Introduction Transarterial chemoembolisation (TACE) is a useful treatment for selected patients unsuitable for surgical management of hepatocellular carcinoma (HCC). The Hepatoma Arterial-embolization Prognostic (HAP) score has been proposed to be a a better predictor of post-TACE outcome than the Child-Pugh or BCLC (Barcelona clinic liver cancer) scores.1

Methods Patients diagnosed with HCC from January 2008 until December 2012 were identified from a prospectively compiled regional MDT database. Patients were risk stratified by Child Pugh grade, BCLC and HAP scores. Response to treatment was assessed by the mRECIST criteria (modified response evaluation criteria in solid tumours).2 Relationship between risk scores and outcomes were assessed using Log-Rank tests and median survivals.

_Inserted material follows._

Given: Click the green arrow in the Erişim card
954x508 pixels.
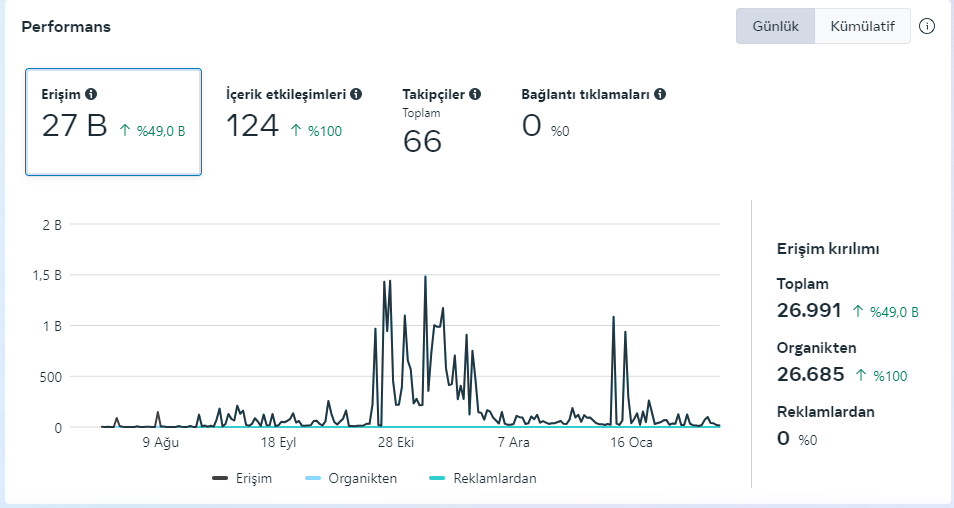Looking at the screenshot, I should coord(125,130).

Results 282 patients were diagnosed with HCC during the study period. 101 of these patients (81 male, 20 female) mean age 66.0 (SD 10.1 years, range 37 to 85) were treated locally with TACE. Aetiology was alcoholic liver disease in 30%, unknown in 21%, non alcoholic liver disease 15%, viral hepatitis 12%, haemochromatosis 8%, other and mixed aetiology 14%. Baseline Child-Pugh grades A, B and C were 76, 21 and 3% respectively. BCLC Staging was A, B, C and D in 25, 58, 13 and 4% respectively. HAP Scores A, B, C and D were 14, 39, 37 and 11% respectively.

A total of 228 TACE procedures were performed (mean 2.3 per patient; range 1–6). In 10 (10 %) of patients, TACE was used in combination with radiofrequency ablation and in two (2%) cases it was successfully used as a bridge to transplant. 88% of patients had TACE as sole therapy. Radiological follow-up post TACE was performed in 208 occasions with 18% having a mRECIST complete response, 43% a partial response, 26% static disease and 14% progressive disease.

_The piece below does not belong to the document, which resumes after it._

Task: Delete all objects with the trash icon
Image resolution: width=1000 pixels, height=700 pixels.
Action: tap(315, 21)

Analysis of the HCC risk stratification scores demonstrates the HAP Score predicted post-TACE survival (p = 0.002), but the Child Pugh (p = 0.192) and BCLC scores (p = 0.210) did not. There was a 3 fold increase in median survival in patients in the HAP A group when compared to those in the HAP D group (36.6 vs. 12.3 months).

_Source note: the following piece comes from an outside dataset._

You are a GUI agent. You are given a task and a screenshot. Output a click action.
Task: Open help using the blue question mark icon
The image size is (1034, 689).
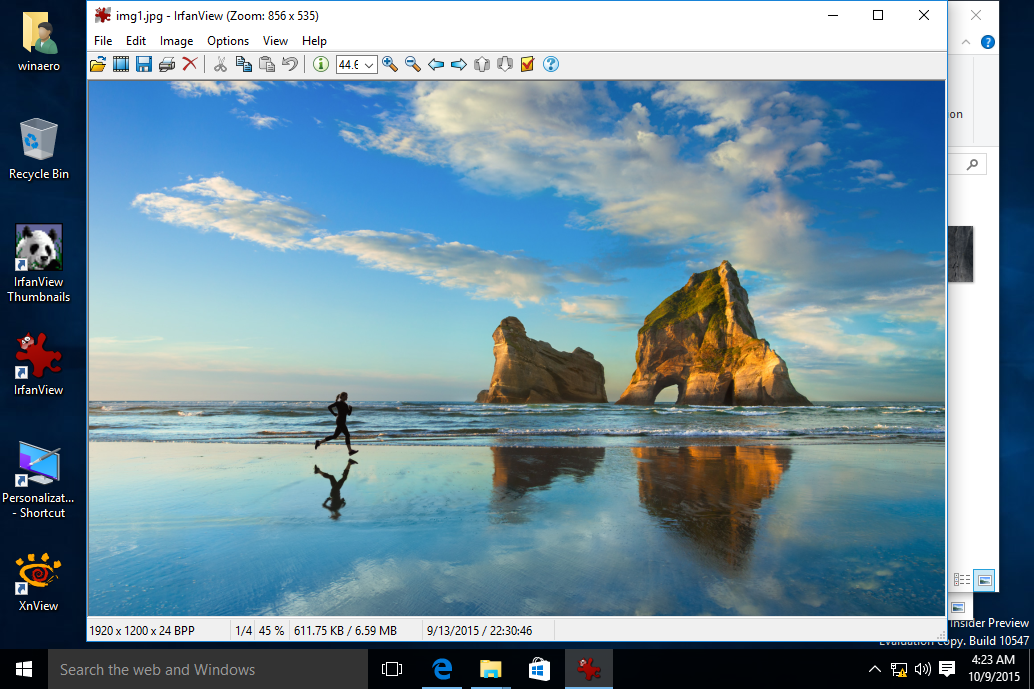550,64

Conclusion We report patient survival following TACE for treatment of HCC which compares favourably with published studies.1 The HAP score for TACE appears promising in our population and superior to existing scores.


  1. Kadalayil et al. A simple prognostic scoring systems for patients receiving transarterial embolisation for hepatocellular cancer. Annals of Oncology 2013;24:2565–2570

Disclosure of Interest None Declared.